Aunque hoy se permiten algunas licencias en su diseño, la randoseru sigue siendo bastante intocable. Según explica la Asociación Randoseru, los niños mantienen el negro como favorito, algunos llevan verde o camel, pocos eligen el azul marino. Entre las niñas, el tradicional rojo cede ante el lavanda o violeta, y empiezan a desear otros tonos, como el melocotón y el azul cielo. Tímidamente, el clásico bolso escolar va dejando algo de espacio a la personalidad de cada niño.

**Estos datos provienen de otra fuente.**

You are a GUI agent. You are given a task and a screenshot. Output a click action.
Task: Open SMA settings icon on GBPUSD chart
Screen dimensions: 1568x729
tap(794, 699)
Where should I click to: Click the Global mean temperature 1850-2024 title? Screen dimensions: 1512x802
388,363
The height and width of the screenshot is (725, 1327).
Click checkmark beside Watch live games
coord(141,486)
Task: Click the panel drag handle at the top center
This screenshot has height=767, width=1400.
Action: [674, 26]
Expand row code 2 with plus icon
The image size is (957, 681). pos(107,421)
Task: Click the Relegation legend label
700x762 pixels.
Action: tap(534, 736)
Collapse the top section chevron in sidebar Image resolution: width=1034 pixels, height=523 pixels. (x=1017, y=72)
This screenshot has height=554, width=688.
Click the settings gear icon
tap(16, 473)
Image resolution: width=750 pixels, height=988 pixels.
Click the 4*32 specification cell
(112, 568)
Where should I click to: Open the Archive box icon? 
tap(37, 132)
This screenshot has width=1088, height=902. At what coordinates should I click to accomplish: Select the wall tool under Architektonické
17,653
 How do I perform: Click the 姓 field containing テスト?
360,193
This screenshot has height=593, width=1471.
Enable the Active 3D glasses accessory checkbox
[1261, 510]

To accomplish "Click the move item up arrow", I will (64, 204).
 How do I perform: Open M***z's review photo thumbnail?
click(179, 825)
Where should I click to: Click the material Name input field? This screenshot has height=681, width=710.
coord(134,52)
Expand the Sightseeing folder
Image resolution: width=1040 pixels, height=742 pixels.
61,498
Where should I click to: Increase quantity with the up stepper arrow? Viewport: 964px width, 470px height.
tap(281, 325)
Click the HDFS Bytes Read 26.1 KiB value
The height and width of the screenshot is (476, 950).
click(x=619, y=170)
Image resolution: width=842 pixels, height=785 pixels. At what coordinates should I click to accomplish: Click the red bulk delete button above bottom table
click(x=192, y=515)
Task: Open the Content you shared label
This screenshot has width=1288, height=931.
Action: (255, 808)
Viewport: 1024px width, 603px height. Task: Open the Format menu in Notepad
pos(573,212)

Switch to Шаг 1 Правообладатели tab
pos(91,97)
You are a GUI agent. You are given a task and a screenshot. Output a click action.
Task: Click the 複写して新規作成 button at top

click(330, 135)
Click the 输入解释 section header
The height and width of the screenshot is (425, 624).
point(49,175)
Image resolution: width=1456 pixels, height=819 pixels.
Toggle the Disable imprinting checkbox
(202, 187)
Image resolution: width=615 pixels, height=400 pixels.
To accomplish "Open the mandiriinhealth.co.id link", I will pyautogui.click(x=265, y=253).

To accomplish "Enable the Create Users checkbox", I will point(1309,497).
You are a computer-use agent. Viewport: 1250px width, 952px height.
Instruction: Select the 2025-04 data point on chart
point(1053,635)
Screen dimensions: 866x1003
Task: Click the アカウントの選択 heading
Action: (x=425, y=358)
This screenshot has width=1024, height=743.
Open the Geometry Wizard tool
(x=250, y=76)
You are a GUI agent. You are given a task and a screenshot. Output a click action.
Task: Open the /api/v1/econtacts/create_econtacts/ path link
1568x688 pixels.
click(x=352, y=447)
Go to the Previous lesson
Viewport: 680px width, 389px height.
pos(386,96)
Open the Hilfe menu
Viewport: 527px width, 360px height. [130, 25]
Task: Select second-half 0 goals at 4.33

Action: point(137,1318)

La estética limpia, sólida y elegante de esta mochila ha exportado su fama a miles de kilómetros de las escuelas japonesas. Cuando Max (tres años entonces) atravesó la puerta de su guardería en una escuela de San Sebastián, su preciosa randoseru roja destacaba entre las demás mochilas infantiles. Cautivados, unos años antes, por la imagen de los niños yendo solos al colegio en Tokio, sus padres eligieron esta mochila para él: “Era una demostración de autonomía increíble, pero nuestra mirada siempre se detenía en un detalle común: todos llevaban la misma mochila. La randoseru era la base sobre la que cada uno construía su identidad, personalizándola con llaveros de peluche (nuigurumi) o añadiendo accesorios para la botella de agua. Nos fascinaba ver cómo en los más pequeños parecía un caparazón gigante y cómo en los mayores se percibía ya como una compañera de viaje, cargada de historias”, cuenta Maite, su madre. “La idea de una única mochila que te acompaña durante los seis años de primaria nos pareció una filosofía preciosa. No era solo un objeto, sino un testigo silencioso que evoluciona contigo durante una de las etapas más importantes de tu vida. Por eso la trajimos a casa, como símbolo de esa historia de crecimiento y durabilidad”. Pronto vieron que aquí no resulta tan práctica: ocupa más y en los percheros no hay tanto espacio, pesa más que una convencional (la clásica llega casi al kilo y medio estando vacía) y no todos saben utilizarla correctamente. En Japón funciona porque sus dinámicas, sus espacios y sus hábitos en la escuela son también diferentes.
A miles de kilómetros de nuevo, esta vez en California, la pareja de arquitectos Airi y Rayan ha escogido como mochila para su hija Kenzo una randoseru de color mostaza, “un color alegre y acogedor que combina a la perfección con su habitación y su estilo”. Más allá de su bonita apariencia, esta mochila funciona como una conexión profunda con las raíces culturales de Airi, como cuentan en el blog de la marca Tsuchiya Kaban. Las randoseru más modernas ofrecen hoy mayor capacidad para llevar libros y tabletas digitales, pero por lo general su forma y estructura sigue siendo constante a lo largo de su historia.
Sus raíces se remontan al siglo XIX, cuando Japón empezaba a abrirse al mundo tras siglos de aislamiento feudal. Inspiradas en los ransel, las mochilas militares holandesas, llegaron al país alrededor de 1860. En 1885, Gakushuin, la escuela de élite de la familia imperial, adoptó un modelo similar como oficial, y la imagen del príncipe heredero con ella se convirtió en símbolo de la infancia y la disciplina japonesas. Inicialmente, era un lujo de las familias acomodadas, mientras la mayoría seguía usando el furoshiki, una tela para envolver objetos.
Con el tiempo, la randoseru conquistó la identidad del país, algunas empresas las regalaban a sus empleados para sus hijos y los abuelos comenzaron a comprarlas para sus nietos como un recuerdo especial. Más de 150 años después, estas mochilas siguen presentes en la vida de los niños y niñas japoneses y son, más que un objeto de utilidad, un clásico cultural.